Stanford University's plan to build 250 housing units for its faculty in the College Terrace neighborhood scored another victory Thursday, when Palo Alto's architecture panel unanimously approved a new affordable-housing development along one of the busiest stretches of El Camino Real.
The 70-unit development is the second major housing project proposed by Stanford and approved by the city in the past month. On March 20, the Architectural Review Board approved the construction of 180 housing units on California Avenue, which includes a mix of single-family homes and multi-family units.
Both projects are part of the city's 2005 agreement with Stanford, under which the university constructed soccer fields on the corner of El Camino and Page Mill Road and leased them to the city for 51 years for $1 per year. In exchange, the city agreed to grant Stanford the right to build 250 units on the two sites.
The El Camino development drew much praise and little criticism from the board, which voted 5-0 to give Stanford the go-ahead. The development will consist of two wings: a four-story brick west wing with a curved design intended to resemble a "swoosh" and a three-story east wing, known as "cube," with a rectangular shape and cement fiber panels. The two wings would be connected by a transparent breezeway at the upper levels.
Apartments in the new development will range from one to three bedrooms. The taller west wing would include 54 units: 24 with one bedroom, 12 with two bedrooms and 18 with three bedrooms. This wing will also include commercial spaces on the ground floor that would be used by the current tenant, the Vista Center for the Blind and Visually Impaired.
The east wing will include the remaining 16 units, 12 with two bedrooms and four with three bedrooms. It would also include a small cafe on the ground floor.
Despite tiny quibbles about colors and what some saw as excessive simplicity of the cube wing, the board was generally enthusiastic about the development at 2500 El Camino Real, just north of Page Mill Road. Even residents from the adjacent College Terrace neighborhood had good things to say about Stanford's housing proposal, noting that the university had agreed to reduce its construction hours in the evening and offer Eco Passes for VTA buses to building residents.
The one area of contention had to do with bike paths. Several members of the College Terrace Residents Association requested that Stanford build bike and pedestrian amenities in the back of the property, where the project's parking lot would be located. Travis Giggy, who has two sons who attend Escondido Elementary School, argued that many students will use the back route to avoid the busier streets and crosswalks on El Camino and California Avenue.
"I would humbly request for Stanford or the architects to take a second look at building some safe walkways behind the projects so the tenants of this building and the children could have a safe way to walk to school."
Brent Barker, president of the resident association's board of directors, said he and the board "basically like this project" but made a similar plea for pedestrian amenities in the back of the property. Adding a bike path at the 24-foot easement behind the building would make commuting easier and safer for students, Barker said.
Stanford has resisted this approach, arguing that the area next to the parking lot is intended to be primarily for cars and that directing bicyclists to the area would do more harm than good.
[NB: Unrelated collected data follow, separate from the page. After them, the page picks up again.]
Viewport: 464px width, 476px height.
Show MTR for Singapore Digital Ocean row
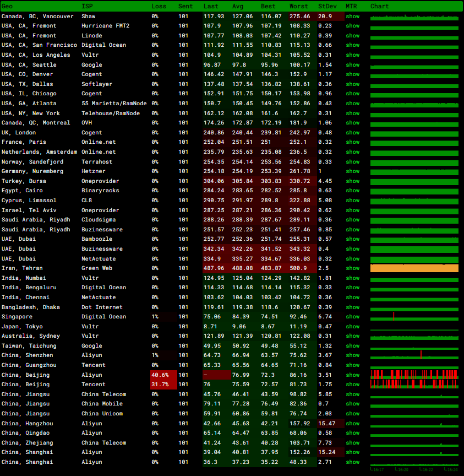click(352, 317)
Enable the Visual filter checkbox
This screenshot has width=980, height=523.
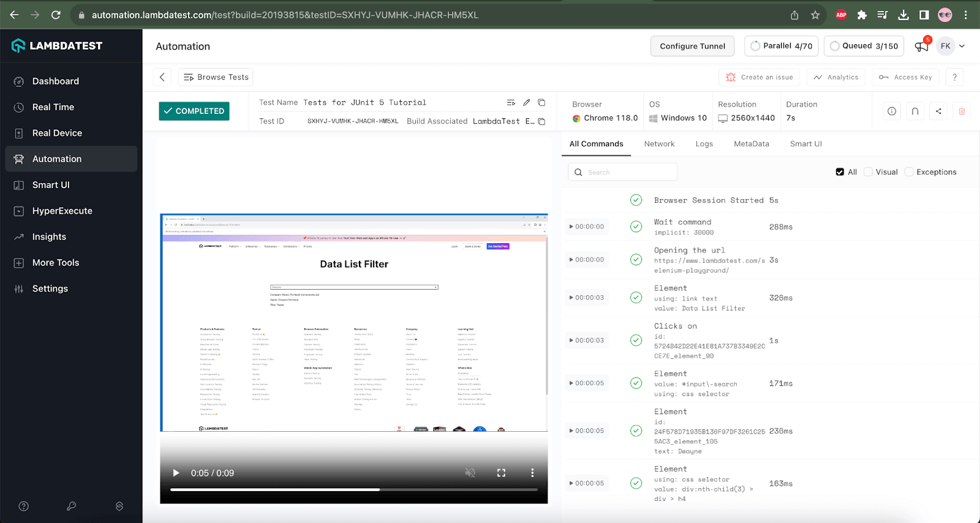[x=868, y=172]
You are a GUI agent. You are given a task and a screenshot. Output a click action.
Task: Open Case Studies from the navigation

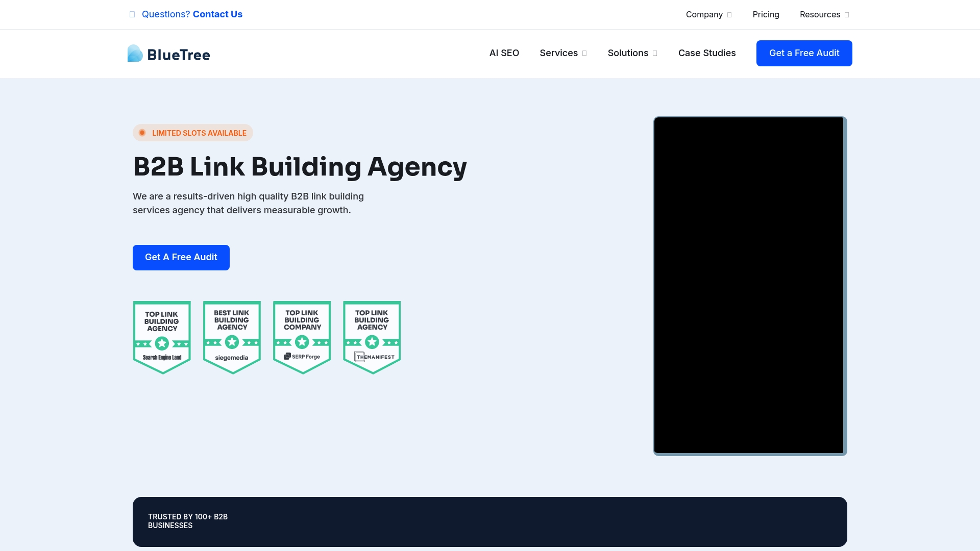pyautogui.click(x=706, y=53)
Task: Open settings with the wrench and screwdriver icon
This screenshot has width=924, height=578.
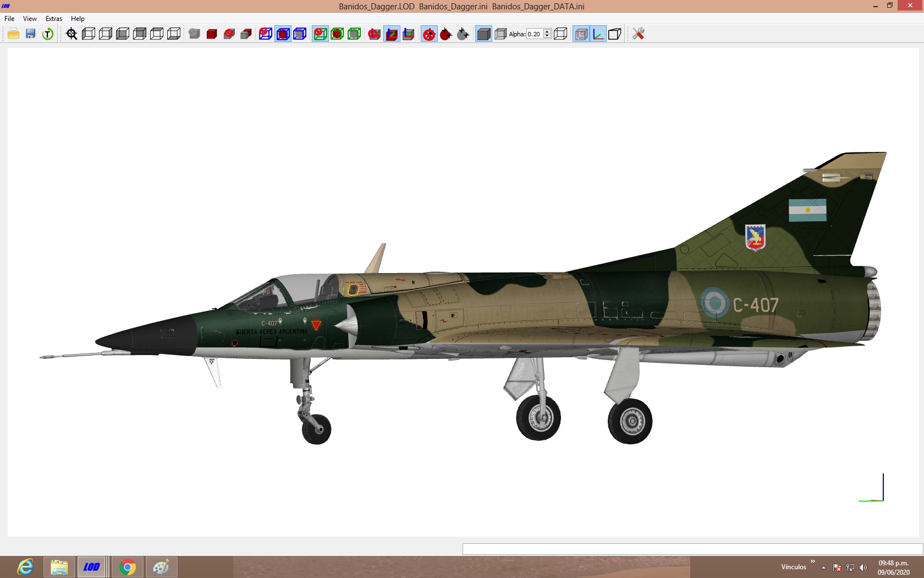Action: pyautogui.click(x=638, y=34)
Christopher Wuthman of Stanford Real Estate said the plan specifically placed amenities for bicyclists and pedestrians on well-used corridors and destinations. This includes El Camino, where the building's setback will create wider sidewalks (consistent with a city objective) and near the soccer fields on the Page Mill corner.
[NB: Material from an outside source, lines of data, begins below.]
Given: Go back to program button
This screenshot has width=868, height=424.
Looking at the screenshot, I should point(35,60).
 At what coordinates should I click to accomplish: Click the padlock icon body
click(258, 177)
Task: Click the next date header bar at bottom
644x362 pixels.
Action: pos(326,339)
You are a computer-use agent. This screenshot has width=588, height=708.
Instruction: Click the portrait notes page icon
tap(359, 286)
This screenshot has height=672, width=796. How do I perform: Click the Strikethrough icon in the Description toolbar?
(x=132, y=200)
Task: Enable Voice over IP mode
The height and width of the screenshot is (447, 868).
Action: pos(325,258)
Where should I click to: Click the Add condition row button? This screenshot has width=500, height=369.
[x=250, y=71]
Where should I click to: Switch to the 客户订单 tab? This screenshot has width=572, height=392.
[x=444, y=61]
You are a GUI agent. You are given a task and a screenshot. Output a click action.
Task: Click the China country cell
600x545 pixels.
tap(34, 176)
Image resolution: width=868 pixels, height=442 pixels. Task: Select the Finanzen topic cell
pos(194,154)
"We are opposed to directing and facilitating bicyclists and pedestrians toward the unsafe vehicle driveway that is patently for vehicles," Wuthman told the board.
The board concurred, with Vice Chair Randy Popp agreeing that directing pedestrians and bicyclists toward the parking lot would be dangerous.
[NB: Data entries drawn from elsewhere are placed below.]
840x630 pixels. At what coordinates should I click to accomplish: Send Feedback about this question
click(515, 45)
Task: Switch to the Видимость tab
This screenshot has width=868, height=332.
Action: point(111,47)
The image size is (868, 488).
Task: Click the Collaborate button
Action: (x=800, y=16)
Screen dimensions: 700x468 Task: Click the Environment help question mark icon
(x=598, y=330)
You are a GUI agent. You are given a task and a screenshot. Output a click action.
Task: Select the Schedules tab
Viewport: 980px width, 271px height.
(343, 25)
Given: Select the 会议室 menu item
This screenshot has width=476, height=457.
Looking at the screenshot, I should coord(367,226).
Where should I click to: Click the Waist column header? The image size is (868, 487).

"If my son was riding to school out of this project, I would not let him ride through the parking lot," Popp said.
Though Popp suggested that the evolved design for the project may now be too simple, he joined his colleagues in giving the development a green light. Chair Lee Lippert called it a "terrific project" and board member Clare Malone Prichard said Stanford's team has "done everything we asked them to do." She said she was "very much in support of the project as it is presented." She also lauded it for its treatment of El Camino sidewalks, which are currently about 8 feet wide but which would vary from 13 to 18 feet once the existing commercial buildings are demolished and the new development is constructed.
"The width of sidewalks, with setting the building back, is absolutely matching up with what we've been asking for with all of our zoning changes," Malone Prichard said, referring to a proposed sidewalk ordinance that is now being reviewed by local boards and commission. "I appreciate that."